Perhimpunan Bantuan Hukum dan Hak Asasi Manusia Indonesia (PBHI) membeberkan catatannya terhadap rekam jejak beberapa calon pimpinan (Capim) KPK periode 2024-2029 yang telah dinyatakan lolos tes profile assessment.
"Kami masih mencatat di sini masih ada sistem kontingen. Kita masih melihat di sini ada kontingen dari kepolisian yang masih cukup banyak dan kemudian dari kontingen jaksa juga," kata Ketua PBHI, Julius Ibrani, dalam diskusi bertajuk 'Darurat Demokrasi, KPK Dalam Cengkeraman?', Rabu (11/9).
Untuk para Capim KPK dengan latar belakang Polri, ia mengambil contoh Kapolda Kalteng, Irjen Djoko Poerwanto. Di mana, dari rekam jejak yang didapat, Irjen Djoko dinilai anti-demokrasi.
"Misalnya seperti nama Djoko Poerwanto, dia pernah membubarkan dan bahkan mengeluarkan maklumat untuk tidak boleh berdemo pada saat menjabat sebagai Kapolda NTB," ungkap Julius.
Selain itu, Djoko juga disebut mendaftarkan diri sebagai capim bersamaan dengan wakilnya di Polda Kalteng, Brigjen Rakhmad Setyadi. Hal ini dinilai janggal oleh Julius.

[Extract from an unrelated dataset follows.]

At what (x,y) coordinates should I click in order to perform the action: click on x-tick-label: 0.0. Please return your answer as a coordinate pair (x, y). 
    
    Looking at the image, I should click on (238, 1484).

"Ini kan tentu hal-hal yang janggal, seolah-olah memasukkan bersama kontingennya sendiri. Ini kan tidak baik bagi masalah koordinasi dan juga sinkronisasi kerja dengan kepolisian," ujar dia.
Julius juga menyoroti anggota Polri lainnya, yakni Komjen Setyo Budianto. Di mana, saat ini Setyo menjabat sebagai Inspektur Jenderal Kementerian Pertanian.

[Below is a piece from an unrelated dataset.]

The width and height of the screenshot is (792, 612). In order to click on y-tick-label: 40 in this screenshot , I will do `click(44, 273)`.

Hal ini dinilai Julius berpotensi menimbulkan konflik kepentingan. Sebab, KPK diketahui masih terus mengusut kasus korupsi yang melibatkan eks Mentan, Syahrul Yasin Limpo (SYL).
"Di level itu perlu ada titik waspada soal adanya konflik kepentingan, apabila kemudian dia menjadi pimpinan. Apakah dia bersinggungan dengan posisinya sebagai inspektur jenderal di kementerian pertanian atau tidak," papar Julius.
"Malah menurut kami justru lebih bagus dia tetap berada di kementerian pertanian, lalu berkoordinasi untuk memberantas korupsi di internal kementerian pertanian sesuai dengan tupoksinya sebagai Irjen gitu," sambung dia.
Selain dari Polri, Julius juga mempersoalkan capim dari internal KPK. Seperti misalnya Johanis Tanak yang juga punya latar belakang sebagai jaksa. Menurut dia, Tanak memiliki sederet kontroversi ketika menjabat sebagai Wakil Ketua KPK.
"Kita tahu dia terlibat di dalam kasus dugaan pelanggaran etik chat via WA dengan salah satu pihak yang sedang diperiksa oleh KPK sendiri. Ini tentu menjadi pertanyaan besar kok bisa ini lolos lagi?" ujar Julius.
"Dan kalau kita lihat juga kenaikan harta kekayaannya secara signifikan itu patut mencurigakan. Harus ada penelusuran lebih detail bahwa harta kekayaan dan kinerja ini harus menjadi catatan," tambah dia.